Wendel Harper called out as they approached the grillmaster. “Jay, it’s you doing these birds? Is that gunpowder again for the seasoning?”

“Yep. It’s been all head shots lately, but sometimes you miss the taste of scattershot in the body.” He set down his grill poker and caught Wendel in a hug. He and Gretz shared a nod.

“I’ll have one and he’ll have one. Gunpowder’s got all the vitamins and minerals we need.” Jay set to finishing two nearly done birds.

Gretz leaned against the wall. “What’s the news in Southerpart?”

“Well, you know about the livestock failure. They think it’s some rare pollen spread happening planetwide. None of the Aquarii wanted to hang around. Maybe they figured they’d be susceptible.” Jay watched the food cook. “Decent business for those of us who can hunt the planet birds and buzzers. Wouldn’t call it easy living, though.”

“Well anyway,” said Wendel, running a hand over her short hair, “these flocks have got a new fancy-tech innoculant. The bio-imm team sounded pretty confident, so let’s hope they know what they’re doing.”

“Yep. Glad you could bring ’em.” Jay picked up two sticks and offered one in each hand to both of them. “Least I can do is make you breakfast. Gratis.” He hissed a drawn-out S through his teeth. An old man and woman rounded the corner arm in arm, clearly following their noses. Jay smiled and turned the other birds on the grill. Wendel and Gretz raised their food in salute and turned to go.

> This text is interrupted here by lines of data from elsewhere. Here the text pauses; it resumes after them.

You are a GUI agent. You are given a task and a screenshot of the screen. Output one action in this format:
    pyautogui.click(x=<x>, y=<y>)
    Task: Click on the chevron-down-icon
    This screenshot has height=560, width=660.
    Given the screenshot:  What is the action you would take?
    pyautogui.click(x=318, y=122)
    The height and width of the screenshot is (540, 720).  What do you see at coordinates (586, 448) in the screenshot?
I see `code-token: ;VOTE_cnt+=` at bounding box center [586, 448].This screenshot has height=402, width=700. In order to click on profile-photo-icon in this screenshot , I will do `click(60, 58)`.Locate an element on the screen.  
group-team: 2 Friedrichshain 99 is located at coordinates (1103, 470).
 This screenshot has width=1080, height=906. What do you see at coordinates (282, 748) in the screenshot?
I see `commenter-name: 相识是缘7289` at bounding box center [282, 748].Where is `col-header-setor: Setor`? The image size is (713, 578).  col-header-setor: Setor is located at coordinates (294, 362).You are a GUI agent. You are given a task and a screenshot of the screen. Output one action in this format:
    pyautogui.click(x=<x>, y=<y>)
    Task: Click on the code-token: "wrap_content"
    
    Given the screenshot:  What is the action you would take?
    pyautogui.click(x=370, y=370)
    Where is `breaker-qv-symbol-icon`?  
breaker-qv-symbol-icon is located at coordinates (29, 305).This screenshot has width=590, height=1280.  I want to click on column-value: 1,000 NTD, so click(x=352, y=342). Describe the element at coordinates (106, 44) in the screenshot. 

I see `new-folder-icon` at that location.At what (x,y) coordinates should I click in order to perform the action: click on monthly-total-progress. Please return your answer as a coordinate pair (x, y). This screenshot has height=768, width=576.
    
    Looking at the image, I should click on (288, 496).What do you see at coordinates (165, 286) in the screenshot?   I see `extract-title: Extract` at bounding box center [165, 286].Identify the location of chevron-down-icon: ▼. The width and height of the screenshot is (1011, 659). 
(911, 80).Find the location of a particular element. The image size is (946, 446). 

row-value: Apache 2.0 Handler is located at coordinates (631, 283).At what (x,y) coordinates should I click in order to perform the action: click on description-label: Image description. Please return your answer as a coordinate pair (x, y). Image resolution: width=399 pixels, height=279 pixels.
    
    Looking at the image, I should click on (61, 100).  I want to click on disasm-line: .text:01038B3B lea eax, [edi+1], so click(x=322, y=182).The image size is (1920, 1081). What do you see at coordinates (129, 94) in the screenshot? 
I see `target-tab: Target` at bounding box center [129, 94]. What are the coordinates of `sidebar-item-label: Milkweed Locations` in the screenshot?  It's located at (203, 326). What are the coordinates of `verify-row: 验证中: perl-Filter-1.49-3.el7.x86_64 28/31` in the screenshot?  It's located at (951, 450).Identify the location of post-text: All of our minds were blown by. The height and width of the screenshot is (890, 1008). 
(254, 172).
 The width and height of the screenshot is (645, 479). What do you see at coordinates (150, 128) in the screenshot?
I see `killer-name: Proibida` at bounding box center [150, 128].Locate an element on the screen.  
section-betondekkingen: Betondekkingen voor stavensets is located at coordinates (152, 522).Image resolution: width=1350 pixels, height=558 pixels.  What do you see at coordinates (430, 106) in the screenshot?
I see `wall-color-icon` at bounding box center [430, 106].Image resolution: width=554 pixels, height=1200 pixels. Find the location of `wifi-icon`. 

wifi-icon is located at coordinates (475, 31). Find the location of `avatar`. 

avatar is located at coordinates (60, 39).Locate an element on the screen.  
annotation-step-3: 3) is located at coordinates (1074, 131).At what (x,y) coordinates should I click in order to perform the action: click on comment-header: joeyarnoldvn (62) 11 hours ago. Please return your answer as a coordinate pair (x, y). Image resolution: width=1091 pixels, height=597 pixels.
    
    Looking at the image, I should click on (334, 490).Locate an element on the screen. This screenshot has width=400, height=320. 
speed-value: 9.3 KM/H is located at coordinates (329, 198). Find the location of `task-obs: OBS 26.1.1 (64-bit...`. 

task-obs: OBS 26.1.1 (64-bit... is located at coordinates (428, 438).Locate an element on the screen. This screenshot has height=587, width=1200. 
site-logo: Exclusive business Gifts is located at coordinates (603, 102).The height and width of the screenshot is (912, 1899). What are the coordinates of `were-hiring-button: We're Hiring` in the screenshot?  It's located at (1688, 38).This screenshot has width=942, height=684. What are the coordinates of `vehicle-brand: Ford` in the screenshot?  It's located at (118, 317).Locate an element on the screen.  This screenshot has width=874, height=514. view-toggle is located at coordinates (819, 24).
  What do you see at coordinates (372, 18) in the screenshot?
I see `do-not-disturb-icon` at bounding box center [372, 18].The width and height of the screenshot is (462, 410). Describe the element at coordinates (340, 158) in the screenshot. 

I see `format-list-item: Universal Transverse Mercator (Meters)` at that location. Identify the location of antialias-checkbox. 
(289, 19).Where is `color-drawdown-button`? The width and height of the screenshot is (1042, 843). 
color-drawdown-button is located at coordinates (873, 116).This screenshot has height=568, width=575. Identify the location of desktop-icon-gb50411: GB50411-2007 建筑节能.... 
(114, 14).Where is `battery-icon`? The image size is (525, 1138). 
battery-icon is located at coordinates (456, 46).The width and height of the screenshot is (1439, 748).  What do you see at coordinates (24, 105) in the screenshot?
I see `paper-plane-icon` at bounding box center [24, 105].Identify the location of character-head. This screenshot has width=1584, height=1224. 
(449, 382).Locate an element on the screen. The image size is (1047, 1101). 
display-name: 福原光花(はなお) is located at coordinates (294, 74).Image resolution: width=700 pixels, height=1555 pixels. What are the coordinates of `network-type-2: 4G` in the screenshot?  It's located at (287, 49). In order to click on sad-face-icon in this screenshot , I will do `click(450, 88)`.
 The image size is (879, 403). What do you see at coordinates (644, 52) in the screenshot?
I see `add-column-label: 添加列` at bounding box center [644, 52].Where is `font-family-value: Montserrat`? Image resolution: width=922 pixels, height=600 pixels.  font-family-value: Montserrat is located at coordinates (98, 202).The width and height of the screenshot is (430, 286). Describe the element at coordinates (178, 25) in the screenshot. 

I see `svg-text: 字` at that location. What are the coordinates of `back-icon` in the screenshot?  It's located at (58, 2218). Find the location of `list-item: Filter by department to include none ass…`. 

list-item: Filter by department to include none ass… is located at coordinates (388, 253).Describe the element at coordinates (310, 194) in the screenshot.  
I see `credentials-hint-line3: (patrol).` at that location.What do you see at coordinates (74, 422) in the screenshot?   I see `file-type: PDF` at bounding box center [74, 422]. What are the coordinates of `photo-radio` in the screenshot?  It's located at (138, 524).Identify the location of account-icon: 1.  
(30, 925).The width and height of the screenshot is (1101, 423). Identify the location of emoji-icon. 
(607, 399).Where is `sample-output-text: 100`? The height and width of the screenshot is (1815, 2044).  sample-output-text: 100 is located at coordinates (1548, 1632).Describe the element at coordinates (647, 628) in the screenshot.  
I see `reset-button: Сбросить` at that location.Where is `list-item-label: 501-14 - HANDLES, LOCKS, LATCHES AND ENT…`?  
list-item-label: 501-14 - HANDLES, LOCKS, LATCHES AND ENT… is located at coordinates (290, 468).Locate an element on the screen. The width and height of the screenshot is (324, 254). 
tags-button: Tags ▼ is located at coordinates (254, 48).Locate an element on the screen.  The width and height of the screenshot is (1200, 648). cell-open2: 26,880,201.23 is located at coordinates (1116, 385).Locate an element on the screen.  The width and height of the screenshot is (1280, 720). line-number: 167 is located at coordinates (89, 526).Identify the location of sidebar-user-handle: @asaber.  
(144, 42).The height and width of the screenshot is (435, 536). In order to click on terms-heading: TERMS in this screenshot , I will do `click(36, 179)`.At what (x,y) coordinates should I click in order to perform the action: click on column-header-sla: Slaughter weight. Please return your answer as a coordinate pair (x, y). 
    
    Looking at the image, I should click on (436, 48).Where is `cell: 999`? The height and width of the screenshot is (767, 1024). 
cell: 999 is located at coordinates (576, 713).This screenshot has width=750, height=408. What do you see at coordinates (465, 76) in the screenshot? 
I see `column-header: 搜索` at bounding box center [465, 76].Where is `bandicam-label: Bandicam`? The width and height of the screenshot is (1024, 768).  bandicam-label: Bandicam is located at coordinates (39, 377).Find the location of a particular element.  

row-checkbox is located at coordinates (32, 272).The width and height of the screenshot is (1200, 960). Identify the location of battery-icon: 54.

The two sat on the grassy slope, each biting at the small elongated runnerbird on its skewer. Between them, an open infosheet lay on the grass. This paperweight cloth received Wendel Harper’s subscriptions daily, and bundled or crumpled nice and tight in any pocket she happened to stuff it into. She rustled it flat with a hand, and set it to the daily issue that covered the inhabited planets in the Leuko Galaxy.

“Genesee is coping with major geothermal disruptions. Elections this year for the Genoene Council.” She read headlines aloud when they struck her interest. Gretz Manoukian stared into the sky and ate his breakfast. “Princess Soleil is back from her Alisandrian tour. The hunt for Raev Sturlusson continues.” The sun had fully risen, shining directly into their eyes. She shook it by its corner and the sheet went blank. “I think that’s enough news for now.”